I'm struggling with an exercise that aims to furnish a proof that the set $\mathbb{N^N}$ of functions from $\mathbb{N}$ to $\mathbb{N}$ is uncountable. The problem starts by assuming the existence of a sequence of functions $\left(f_n\right)_{n\in\mathbb{N}}$ from $\mathbb{N}$ to $\mathbb{N}$, and defining a mapping $f:\mathbb{N}\rightarrow\mathbb{N}$ by $f(n)=f_n(n)+1$ for all $n\in\mathbb{N}$.
The first part asks you to show that there is no number $p\in\mathbb{N}$ such that $f=f_p$, which is easy enough. For if $f=f_p$ for some $p$, then by definition we would have $f_p(p)+1=f(p)=f_p(p)$. But since any cardinal $x$ that satisfies $x=x+1$ is infinite, this implies $f_p(p)$ is infinite, which contradicts the fact that $f_p(p)\in\mathbb{N}$. Hence for all $p\in\mathbb{N}$ we have $f_p\neq f$.
From this, you are supposed to deduce the uncountability of $\mathbb{N^N}$, which one can proceed with by using the lack of surjectivity of $f$ to show that $f$ is not a bijection, as in the problem before this.
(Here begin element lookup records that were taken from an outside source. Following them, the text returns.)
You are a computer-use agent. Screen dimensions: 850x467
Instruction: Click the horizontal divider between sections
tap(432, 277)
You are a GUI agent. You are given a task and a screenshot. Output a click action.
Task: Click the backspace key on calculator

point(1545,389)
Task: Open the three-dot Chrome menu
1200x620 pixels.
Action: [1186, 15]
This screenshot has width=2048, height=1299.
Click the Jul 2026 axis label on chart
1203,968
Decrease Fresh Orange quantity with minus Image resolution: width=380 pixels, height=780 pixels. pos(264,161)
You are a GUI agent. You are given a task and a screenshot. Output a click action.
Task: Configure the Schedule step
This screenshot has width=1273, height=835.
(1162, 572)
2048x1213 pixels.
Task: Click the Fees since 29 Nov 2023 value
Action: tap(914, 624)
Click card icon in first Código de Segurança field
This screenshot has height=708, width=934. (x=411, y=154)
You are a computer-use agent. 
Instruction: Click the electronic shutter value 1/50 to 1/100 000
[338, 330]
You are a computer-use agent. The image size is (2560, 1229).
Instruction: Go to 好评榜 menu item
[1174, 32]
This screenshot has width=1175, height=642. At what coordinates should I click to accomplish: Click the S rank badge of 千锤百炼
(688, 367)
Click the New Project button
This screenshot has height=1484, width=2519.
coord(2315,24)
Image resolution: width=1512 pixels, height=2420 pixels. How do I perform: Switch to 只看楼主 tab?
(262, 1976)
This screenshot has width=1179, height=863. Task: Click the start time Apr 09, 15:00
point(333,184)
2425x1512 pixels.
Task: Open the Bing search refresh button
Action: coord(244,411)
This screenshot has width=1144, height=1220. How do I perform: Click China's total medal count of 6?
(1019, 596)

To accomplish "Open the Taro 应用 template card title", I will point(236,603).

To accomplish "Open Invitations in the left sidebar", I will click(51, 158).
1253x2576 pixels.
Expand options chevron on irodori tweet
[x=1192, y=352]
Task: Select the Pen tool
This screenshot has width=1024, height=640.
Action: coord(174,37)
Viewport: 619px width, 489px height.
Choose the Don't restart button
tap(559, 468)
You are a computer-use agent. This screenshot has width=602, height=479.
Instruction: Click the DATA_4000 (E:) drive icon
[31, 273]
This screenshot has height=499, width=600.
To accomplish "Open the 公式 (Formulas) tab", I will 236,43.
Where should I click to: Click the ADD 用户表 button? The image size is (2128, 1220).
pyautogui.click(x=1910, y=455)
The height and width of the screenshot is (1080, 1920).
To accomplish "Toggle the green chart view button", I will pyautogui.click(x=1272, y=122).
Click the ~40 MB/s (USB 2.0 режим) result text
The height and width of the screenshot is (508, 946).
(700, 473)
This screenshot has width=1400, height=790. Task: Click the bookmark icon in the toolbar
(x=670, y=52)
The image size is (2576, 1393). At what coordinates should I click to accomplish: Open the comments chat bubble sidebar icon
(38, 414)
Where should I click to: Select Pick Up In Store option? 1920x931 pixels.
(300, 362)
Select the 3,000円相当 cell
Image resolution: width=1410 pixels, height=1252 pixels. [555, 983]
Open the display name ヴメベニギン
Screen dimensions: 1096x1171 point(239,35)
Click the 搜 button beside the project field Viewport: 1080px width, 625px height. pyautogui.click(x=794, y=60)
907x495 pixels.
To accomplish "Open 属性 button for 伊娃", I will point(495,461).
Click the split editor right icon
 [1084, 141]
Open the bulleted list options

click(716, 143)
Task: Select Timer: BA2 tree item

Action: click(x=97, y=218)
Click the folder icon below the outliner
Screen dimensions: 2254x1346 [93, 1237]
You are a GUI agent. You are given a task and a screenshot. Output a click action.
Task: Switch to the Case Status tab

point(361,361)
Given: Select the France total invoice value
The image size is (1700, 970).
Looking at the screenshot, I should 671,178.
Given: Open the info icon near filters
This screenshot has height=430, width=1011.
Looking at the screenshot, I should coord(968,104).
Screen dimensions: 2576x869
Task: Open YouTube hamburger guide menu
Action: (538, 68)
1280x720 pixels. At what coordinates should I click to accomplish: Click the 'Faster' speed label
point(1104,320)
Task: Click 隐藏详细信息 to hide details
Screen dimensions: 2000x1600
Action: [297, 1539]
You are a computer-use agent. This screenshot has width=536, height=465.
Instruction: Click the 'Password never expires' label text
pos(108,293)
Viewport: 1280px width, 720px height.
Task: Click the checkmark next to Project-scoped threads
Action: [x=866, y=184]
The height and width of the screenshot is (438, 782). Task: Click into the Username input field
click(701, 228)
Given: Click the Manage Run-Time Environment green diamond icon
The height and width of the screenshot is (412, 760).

In particular, since $f(p)\in\mathbb{N}$, we find that there exists $y=f_p(p)\in\mathbb{N}$ such that $\forall p\in\mathbb{N}$, $y\neq f(p)$, which is to say that $f$ is not surjective, hence not bijective (In the preceding discussion you can exchange $f$ and $f_p$; either way I haven't been able to figure it out).
Where this gets fuzzy for me is in trying to use this to show that any function from $\mathbb{N}$ to $\mathbb{N}$ cannot be bijective. I can't find a way to generalize the result to an arbitrary function from $\mathbb{N}$ to $\mathbb{N}$. I've tried two approaches so far.
The first is to show that for any function $h:\mathbb{N}\rightarrow\mathbb{N}$ we can find another function $g:\mathbb{N}\rightarrow\mathbb{N}$ such that $h=g\circ f$. A theorem from a previous chapter guarantees the existence of $g$ provided that if $m$,$n\in\mathbb{N}$, then $f(m)=f(n)\implies h(m)=h(n)$. And since $f$ isn't bijective, neither would $h$ be. But given that $h$ is supposed to be arbitrary, I'm not sure how to prove this implication.
The second approach is to find some way of showing that the sequence $\left(f_p\right)_{n\in\mathbb{N}}$ covers $\mathbb{N^N}$, in which case we could make use of the fact that $f_p$ isn't bijective. However, since no conditions are set on any of the $f_n$, I don't see any way of proving this.
Once you show that a bijection does not exist between $\mathbb{N}$ and $\mathbb{N^N}$, the result follows. Thanks in advance!